How interactive workshops shape women and non-binary students’ sense of belonging in physics
Keywords:belonging, gender equity, 1st year Physics
AbstractSENSE OF BELONGING IS A PREDICTOR OF RETENTION IN STEM MAJORS
Researchers have identified students’ sense of belonging as an important factor in whether or not they persist in STEM majors (Rainey et al., 2018), yet women can report lower senses of belonging than men in their classes (Lewis et al., 2016).A MIXED-METHOD STUDY OF STUDENTS’ RETENTION IN PHYSICS
At Monash University, we have begun a longitudinal, mixed-methods study of students’ experience in physics and astrophysics major units. In semester 1, 2023, students in our first-semester unit in the physics major sequence completed pre and post surveys addressing sense of belonging alongside other measures linked to retention (including physics identity, self-efficacy, and demographic factors). Among students responding to the first survey, 23.2% identified as women, 72.1% as men, and 4.7% as non-binary and other gender identities (response rate was 79% of enrolled students, students could identify as more than one gender and did not have to select a gender). 16 students participated in two interviews, one near the beginning of the semester and one near the end. Of these, eleven did not identify as men, including seven who identified as women and four who identified as non-binary or genderfluid. In the second interview, participants were asked about their sense of belonging in the interactive physics workshops and labs.WOMEN AND NON-BINARY STUDENTS REPORT WORKING WITH OTHER NON-MALE STUDENTS IS ASSOCIATED WITH FEELINGS OF BELONGING
In interviews, most women and non-binary students reported they felt like they belonged and were welcomed by their peers. Furthermore, most described opting to sit at tables with mostly other women and non-binary people when the choice was available. Multiple students cited greater comfort in sharing their ideas and expressing uncertainty when in discussion with other “non-men.” This was true both among students who attended all-girls high schools and those who attended co-educational high schools. At the time of abstract submission, survey analysis was ongoing.INTERACTIVE SETTINGS WHERE STUDENTS SELF-SELECT GROUPS MAY SUPPORT WOMEN AND NON-BINARY STUDENTS’ BELONGING IN PHYSICS
The streams of this unit were large enough (70-100 students each) that there were substantial numbers of women and at least two non-binary students in all sections.

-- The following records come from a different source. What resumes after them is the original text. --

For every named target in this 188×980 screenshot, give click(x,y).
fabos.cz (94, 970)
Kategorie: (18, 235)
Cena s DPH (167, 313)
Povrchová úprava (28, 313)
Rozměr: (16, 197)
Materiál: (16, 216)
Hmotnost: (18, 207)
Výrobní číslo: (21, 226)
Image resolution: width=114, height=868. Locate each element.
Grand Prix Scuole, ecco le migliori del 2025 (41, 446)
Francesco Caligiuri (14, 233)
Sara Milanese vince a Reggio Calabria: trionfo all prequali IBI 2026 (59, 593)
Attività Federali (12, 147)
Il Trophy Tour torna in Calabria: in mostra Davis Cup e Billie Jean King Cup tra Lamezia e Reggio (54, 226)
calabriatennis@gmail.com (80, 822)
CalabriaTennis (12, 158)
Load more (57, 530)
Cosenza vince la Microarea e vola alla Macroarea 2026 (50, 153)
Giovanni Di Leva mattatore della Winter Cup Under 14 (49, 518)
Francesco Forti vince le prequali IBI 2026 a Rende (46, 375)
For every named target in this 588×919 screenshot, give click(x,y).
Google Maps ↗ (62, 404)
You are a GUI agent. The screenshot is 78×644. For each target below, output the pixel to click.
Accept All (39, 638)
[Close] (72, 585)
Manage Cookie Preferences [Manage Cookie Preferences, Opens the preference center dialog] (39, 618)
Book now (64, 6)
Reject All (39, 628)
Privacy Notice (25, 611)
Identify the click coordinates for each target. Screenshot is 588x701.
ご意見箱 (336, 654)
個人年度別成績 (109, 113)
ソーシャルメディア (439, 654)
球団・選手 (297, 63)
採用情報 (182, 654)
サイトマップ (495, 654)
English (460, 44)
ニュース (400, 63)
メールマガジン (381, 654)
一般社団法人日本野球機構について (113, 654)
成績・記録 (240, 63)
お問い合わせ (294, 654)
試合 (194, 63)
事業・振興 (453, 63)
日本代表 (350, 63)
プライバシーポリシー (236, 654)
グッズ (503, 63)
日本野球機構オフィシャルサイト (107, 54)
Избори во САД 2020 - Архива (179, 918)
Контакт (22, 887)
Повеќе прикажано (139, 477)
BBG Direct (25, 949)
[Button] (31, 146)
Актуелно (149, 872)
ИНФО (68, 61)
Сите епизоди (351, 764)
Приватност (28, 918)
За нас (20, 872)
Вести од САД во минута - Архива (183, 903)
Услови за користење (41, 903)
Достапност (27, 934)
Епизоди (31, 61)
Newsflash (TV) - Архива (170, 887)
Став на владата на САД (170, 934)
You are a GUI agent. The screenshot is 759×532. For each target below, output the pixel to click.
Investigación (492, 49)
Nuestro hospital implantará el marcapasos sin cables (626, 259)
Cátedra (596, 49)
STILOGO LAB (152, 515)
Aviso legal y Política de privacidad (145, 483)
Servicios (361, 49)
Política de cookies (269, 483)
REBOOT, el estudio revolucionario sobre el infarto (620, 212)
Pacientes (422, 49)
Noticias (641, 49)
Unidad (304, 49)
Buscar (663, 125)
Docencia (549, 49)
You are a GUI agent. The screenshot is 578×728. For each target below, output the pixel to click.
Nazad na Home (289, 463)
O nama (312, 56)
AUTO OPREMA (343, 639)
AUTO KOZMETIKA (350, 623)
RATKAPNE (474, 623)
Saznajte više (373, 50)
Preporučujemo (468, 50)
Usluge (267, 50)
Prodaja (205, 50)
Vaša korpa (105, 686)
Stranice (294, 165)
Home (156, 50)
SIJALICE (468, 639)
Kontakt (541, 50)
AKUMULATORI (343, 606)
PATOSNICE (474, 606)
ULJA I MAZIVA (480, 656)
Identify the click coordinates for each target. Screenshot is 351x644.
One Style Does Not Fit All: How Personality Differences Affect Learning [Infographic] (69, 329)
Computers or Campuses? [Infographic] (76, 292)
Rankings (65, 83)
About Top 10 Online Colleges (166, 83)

These initial results suggest that interactive instructional settings where students can self-select their groups may support sense of belonging among gender minorities in physics, including women and non-binary people.REFERENCES
Lewis, K. L., Stout, J. G., Pollock, S. J., Finkelstein, N. D., & Ito, T. A. (2016). Fitting in or opting out: A review of key social-psychological factors influencing a sense of belonging for women in physics. Physical Review Physics Education Research, 12(2), 020110.
Rainey, K., Dancy, M., Mickelson, R., Stearns, E., & Moller, S. (2018). Race and gender differences in how sense of belonging influences decisions to major in STEM. International Journal of STEM Education, 5, 1-14.